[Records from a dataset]
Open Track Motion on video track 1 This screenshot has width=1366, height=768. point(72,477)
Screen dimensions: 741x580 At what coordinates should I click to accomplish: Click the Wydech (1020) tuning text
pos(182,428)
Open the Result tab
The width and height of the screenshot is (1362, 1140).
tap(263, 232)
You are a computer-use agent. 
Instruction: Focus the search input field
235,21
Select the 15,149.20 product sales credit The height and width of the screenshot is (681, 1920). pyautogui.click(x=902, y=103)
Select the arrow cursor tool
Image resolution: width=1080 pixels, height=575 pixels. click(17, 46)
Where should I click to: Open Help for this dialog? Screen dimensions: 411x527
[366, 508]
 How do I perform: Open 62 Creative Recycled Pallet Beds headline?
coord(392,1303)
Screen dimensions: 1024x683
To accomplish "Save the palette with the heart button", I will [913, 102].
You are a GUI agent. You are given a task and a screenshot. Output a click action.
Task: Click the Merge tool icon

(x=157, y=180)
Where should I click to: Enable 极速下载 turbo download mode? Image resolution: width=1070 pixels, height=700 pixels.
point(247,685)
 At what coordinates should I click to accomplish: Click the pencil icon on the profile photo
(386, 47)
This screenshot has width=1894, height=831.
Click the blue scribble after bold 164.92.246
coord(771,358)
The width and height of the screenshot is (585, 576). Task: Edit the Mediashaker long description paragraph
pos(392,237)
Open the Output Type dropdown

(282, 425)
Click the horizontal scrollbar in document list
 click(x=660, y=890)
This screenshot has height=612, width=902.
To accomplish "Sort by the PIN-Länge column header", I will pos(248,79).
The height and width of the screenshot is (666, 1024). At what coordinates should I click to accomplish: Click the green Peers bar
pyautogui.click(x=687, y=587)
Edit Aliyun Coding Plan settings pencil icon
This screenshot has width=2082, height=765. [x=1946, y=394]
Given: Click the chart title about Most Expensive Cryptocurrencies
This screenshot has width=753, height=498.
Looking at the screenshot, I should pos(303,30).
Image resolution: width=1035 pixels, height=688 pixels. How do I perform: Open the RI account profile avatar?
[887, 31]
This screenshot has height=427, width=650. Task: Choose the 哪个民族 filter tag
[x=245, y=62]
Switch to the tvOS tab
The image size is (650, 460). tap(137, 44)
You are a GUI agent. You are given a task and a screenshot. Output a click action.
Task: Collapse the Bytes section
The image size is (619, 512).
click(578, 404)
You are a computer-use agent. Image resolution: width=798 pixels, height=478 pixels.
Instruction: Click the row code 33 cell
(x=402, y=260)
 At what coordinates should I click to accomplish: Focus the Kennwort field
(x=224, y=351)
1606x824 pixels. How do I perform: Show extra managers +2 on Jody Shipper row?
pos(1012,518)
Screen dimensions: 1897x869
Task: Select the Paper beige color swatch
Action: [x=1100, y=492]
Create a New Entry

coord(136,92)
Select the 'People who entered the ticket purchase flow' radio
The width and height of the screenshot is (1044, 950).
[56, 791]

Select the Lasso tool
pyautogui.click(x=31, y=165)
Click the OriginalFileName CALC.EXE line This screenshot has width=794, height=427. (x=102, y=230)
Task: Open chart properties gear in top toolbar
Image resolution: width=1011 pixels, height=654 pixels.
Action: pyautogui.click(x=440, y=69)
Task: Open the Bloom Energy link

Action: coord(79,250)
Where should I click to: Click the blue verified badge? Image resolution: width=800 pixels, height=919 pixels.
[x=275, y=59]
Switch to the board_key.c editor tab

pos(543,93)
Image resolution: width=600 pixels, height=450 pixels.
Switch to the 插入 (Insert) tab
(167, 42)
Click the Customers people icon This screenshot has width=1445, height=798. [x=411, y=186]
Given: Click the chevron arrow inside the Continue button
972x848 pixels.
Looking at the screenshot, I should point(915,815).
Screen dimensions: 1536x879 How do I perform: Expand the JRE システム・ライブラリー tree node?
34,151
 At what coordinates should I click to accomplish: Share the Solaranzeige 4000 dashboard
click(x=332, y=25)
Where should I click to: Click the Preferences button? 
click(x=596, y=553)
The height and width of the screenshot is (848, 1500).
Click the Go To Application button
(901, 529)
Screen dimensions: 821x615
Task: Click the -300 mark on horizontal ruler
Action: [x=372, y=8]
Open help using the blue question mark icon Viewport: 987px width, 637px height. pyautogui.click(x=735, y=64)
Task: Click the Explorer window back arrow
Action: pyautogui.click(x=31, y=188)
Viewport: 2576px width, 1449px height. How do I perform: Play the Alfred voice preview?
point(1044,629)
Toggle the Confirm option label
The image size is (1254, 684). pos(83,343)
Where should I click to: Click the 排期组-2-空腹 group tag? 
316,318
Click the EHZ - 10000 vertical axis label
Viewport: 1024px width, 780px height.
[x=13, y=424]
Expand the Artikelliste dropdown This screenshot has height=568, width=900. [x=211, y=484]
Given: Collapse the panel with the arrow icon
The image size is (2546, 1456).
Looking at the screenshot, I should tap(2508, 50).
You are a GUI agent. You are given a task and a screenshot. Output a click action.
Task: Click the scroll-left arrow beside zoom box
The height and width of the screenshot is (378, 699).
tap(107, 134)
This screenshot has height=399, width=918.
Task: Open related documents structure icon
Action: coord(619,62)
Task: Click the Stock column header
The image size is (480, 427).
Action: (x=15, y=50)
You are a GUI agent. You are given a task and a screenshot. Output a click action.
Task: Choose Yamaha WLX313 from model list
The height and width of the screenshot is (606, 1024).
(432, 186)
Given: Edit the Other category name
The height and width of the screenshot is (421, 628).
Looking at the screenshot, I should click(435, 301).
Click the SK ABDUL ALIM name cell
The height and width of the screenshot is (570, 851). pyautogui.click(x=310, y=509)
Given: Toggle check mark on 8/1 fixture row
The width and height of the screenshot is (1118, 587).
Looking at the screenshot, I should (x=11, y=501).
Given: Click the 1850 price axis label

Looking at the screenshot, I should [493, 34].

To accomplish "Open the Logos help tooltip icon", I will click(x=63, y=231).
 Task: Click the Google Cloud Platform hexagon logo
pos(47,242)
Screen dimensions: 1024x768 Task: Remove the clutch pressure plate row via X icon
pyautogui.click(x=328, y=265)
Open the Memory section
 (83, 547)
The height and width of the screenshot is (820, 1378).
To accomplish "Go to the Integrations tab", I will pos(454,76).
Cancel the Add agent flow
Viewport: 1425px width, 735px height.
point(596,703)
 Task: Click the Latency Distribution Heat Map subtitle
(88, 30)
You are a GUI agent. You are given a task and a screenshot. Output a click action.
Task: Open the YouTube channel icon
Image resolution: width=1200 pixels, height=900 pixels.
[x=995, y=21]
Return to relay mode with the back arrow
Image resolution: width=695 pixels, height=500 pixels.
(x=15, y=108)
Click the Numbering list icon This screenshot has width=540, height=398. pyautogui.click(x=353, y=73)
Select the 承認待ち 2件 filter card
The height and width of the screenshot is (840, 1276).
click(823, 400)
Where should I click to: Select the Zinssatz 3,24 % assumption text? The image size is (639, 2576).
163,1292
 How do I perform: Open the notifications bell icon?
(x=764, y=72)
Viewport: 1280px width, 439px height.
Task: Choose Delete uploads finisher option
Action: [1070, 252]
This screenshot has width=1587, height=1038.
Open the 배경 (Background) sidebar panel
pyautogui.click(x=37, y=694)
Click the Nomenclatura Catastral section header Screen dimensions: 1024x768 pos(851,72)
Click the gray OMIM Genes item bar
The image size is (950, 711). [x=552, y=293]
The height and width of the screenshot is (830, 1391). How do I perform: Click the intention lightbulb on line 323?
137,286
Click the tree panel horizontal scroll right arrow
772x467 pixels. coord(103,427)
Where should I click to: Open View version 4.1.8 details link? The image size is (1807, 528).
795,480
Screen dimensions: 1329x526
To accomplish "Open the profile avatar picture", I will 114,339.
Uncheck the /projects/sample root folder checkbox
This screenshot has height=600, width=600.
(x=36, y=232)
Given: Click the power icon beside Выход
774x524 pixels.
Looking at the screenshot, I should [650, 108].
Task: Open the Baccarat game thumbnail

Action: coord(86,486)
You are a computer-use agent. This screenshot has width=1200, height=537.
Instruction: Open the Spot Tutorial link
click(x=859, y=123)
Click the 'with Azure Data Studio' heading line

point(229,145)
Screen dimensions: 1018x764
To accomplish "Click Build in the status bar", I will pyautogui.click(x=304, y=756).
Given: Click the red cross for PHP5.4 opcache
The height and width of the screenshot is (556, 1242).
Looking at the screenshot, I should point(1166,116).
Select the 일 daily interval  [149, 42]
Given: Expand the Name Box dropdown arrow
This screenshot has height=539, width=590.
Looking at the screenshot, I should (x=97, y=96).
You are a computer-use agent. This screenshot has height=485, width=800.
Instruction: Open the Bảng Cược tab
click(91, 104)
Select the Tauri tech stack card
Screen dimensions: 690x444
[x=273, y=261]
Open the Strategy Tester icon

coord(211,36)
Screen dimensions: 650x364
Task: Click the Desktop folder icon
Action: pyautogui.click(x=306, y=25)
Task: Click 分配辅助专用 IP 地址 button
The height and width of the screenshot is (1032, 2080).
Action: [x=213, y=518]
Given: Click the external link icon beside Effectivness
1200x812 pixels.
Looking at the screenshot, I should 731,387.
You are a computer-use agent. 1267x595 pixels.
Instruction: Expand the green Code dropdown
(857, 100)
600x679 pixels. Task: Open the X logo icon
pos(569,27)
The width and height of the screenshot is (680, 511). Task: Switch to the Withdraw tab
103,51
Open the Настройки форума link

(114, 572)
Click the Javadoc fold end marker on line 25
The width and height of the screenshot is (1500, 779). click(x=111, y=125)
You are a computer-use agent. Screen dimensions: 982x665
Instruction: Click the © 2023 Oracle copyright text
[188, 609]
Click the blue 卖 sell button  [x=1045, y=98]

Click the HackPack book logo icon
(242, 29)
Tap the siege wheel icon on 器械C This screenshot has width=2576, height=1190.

● **Your task**:
Your answer should be the lines above from the one containing "Click the Go To Application button" through the one containing "Given: Collapse the panel with the arrow icon", copied exactly and with both ends kept.

● **Task output**:
Click the Go To Application button
(901, 529)
Screen dimensions: 821x615
Task: Click the -300 mark on horizontal ruler
Action: [x=372, y=8]
Open help using the blue question mark icon Viewport: 987px width, 637px height. pyautogui.click(x=735, y=64)
Task: Click the Explorer window back arrow
Action: pyautogui.click(x=31, y=188)
Viewport: 2576px width, 1449px height. How do I perform: Play the Alfred voice preview?
point(1044,629)
Toggle the Confirm option label
The image size is (1254, 684). pos(83,343)
Where should I click to: Click the 排期组-2-空腹 group tag? 
316,318
Click the EHZ - 10000 vertical axis label
Viewport: 1024px width, 780px height.
[x=13, y=424]
Expand the Artikelliste dropdown This screenshot has height=568, width=900. [x=211, y=484]
Given: Collapse the panel with the arrow icon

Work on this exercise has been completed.